* _Goal of the exercise_
Duplicate the data from the line containing "The image size is (1555, 426)." through the line containing "the 肥宅1号店 user", inclusive, leaving out the pictures.

* _Data_
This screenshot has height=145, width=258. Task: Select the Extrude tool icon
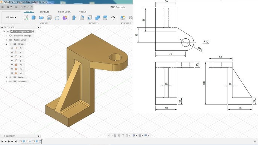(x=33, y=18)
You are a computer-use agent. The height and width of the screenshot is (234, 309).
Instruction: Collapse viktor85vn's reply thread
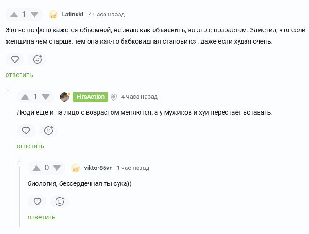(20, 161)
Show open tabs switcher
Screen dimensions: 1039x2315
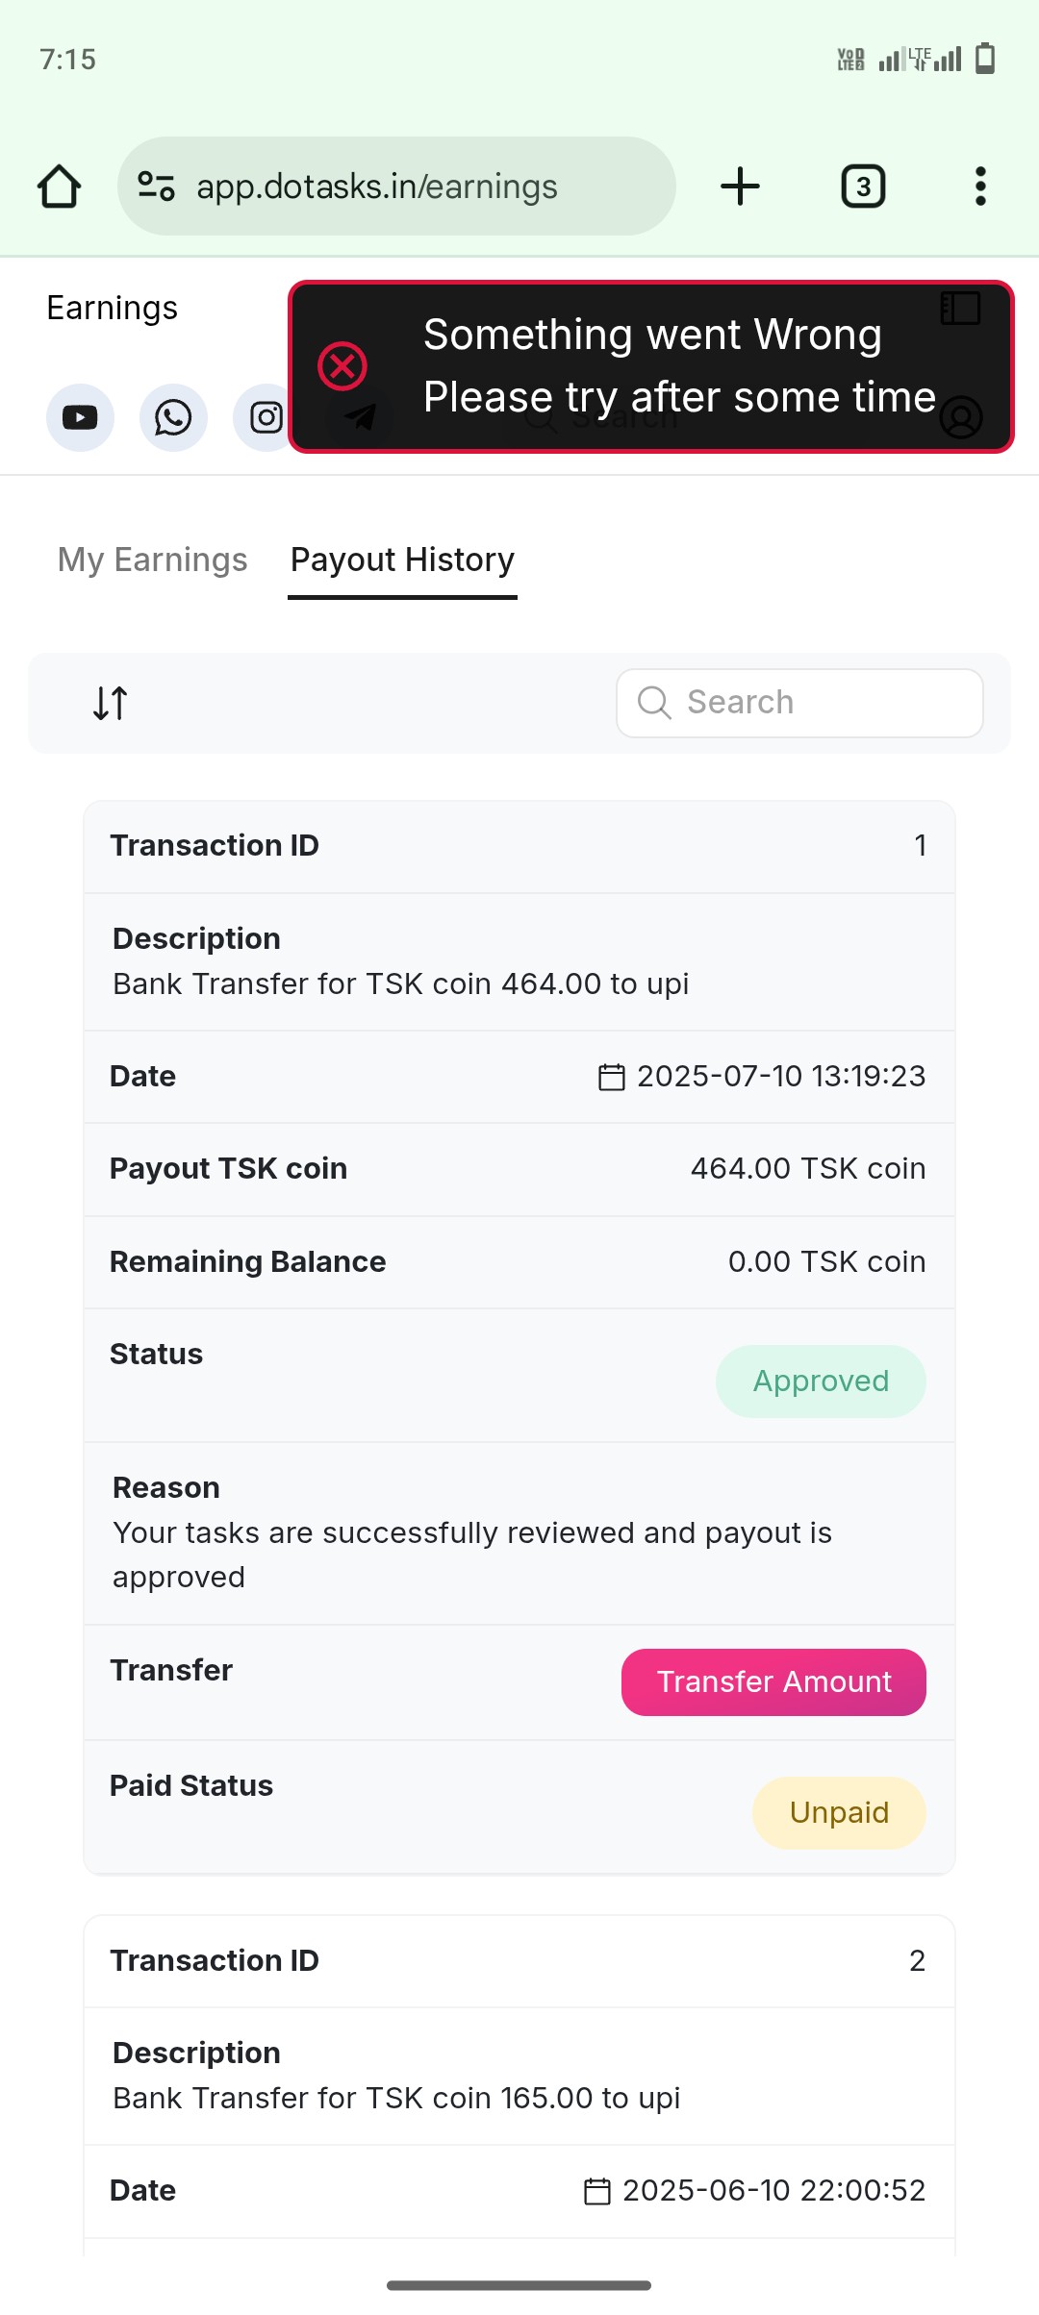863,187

...

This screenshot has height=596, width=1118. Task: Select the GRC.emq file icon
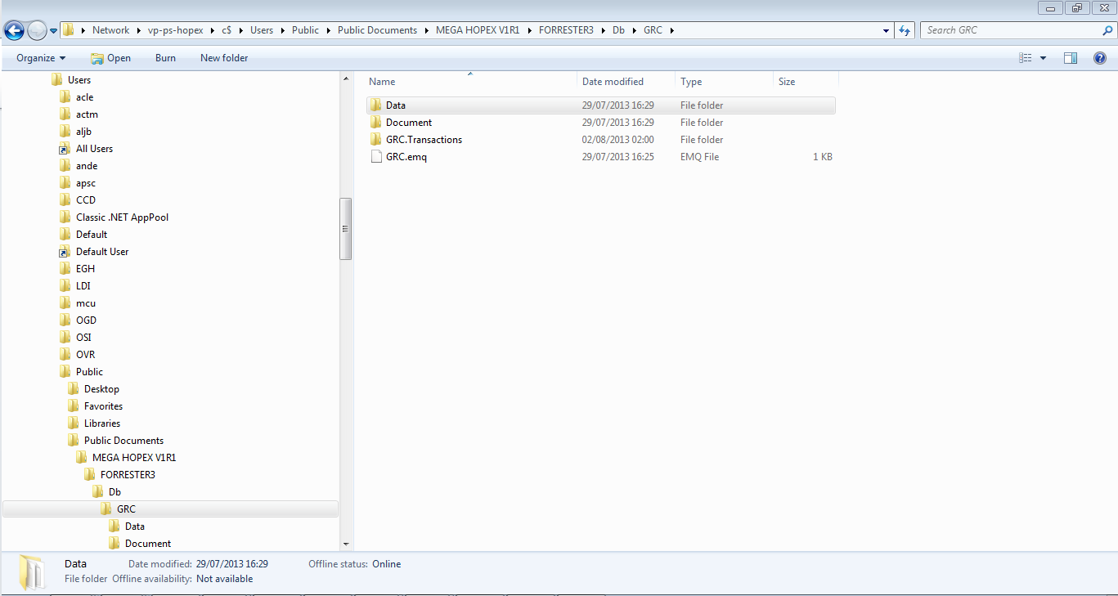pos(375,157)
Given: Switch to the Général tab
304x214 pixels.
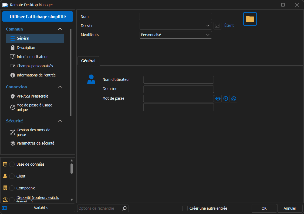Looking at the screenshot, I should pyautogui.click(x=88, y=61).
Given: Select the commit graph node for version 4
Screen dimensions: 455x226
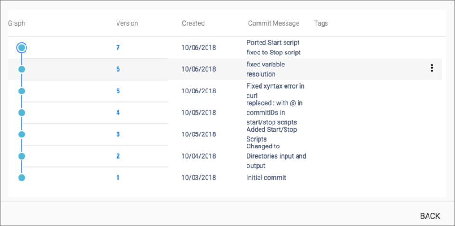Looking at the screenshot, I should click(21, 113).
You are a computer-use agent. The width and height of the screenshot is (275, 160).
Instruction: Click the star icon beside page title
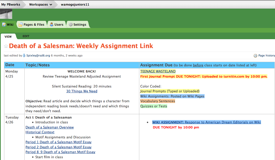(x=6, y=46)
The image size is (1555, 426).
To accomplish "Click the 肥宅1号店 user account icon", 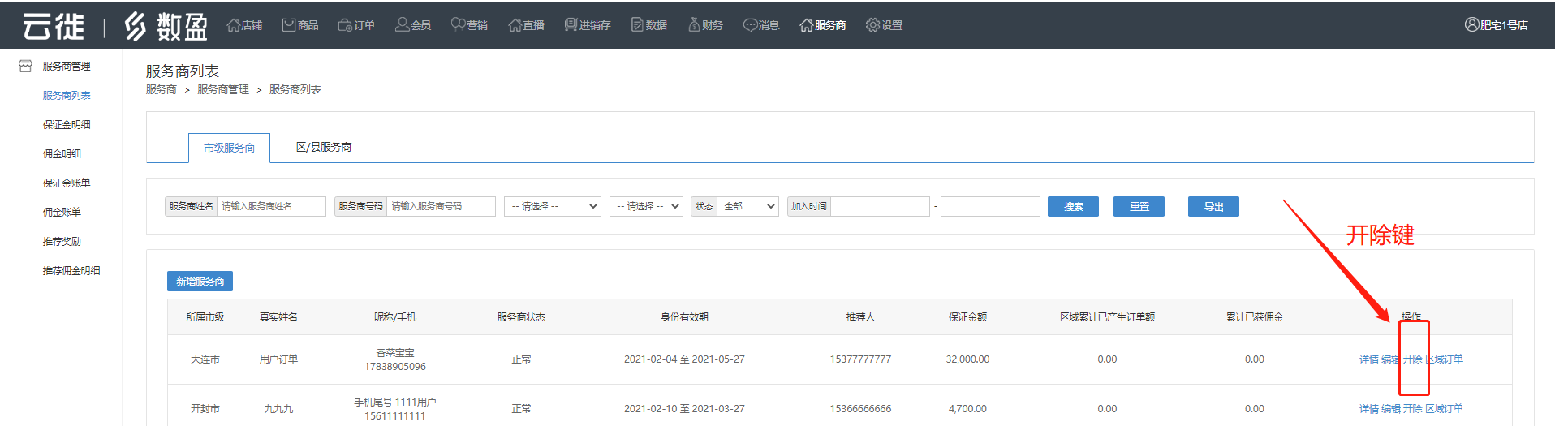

* * *

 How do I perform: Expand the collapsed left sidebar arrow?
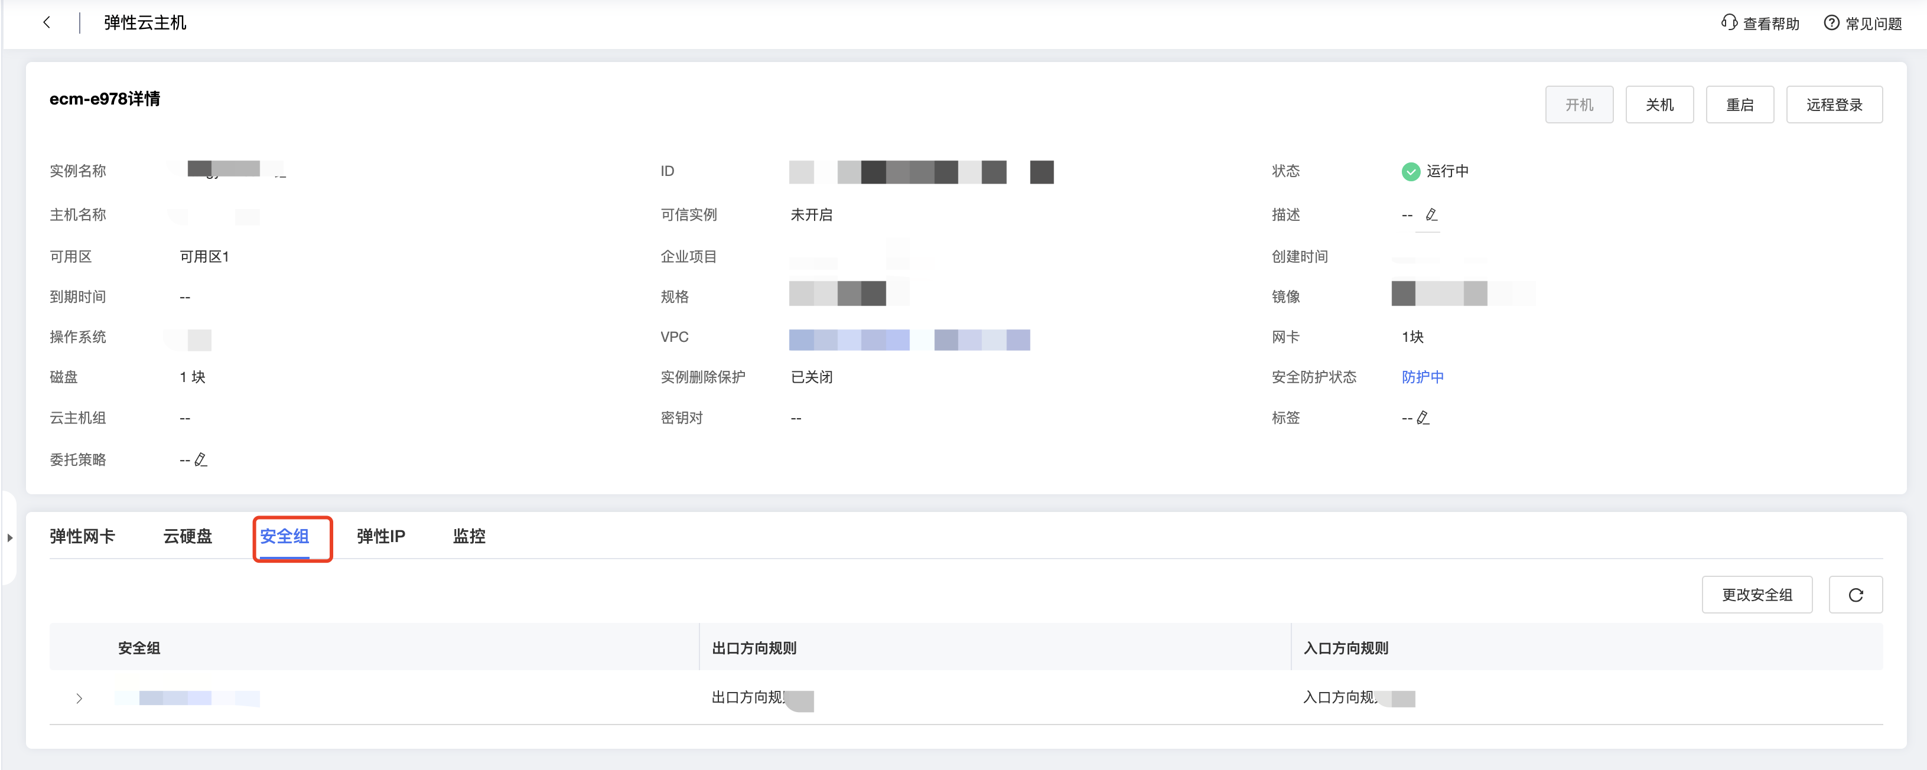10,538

* _Solved problem_
The image size is (1555, 426).
To accomplish "Click the 肥宅1号店 user account icon", 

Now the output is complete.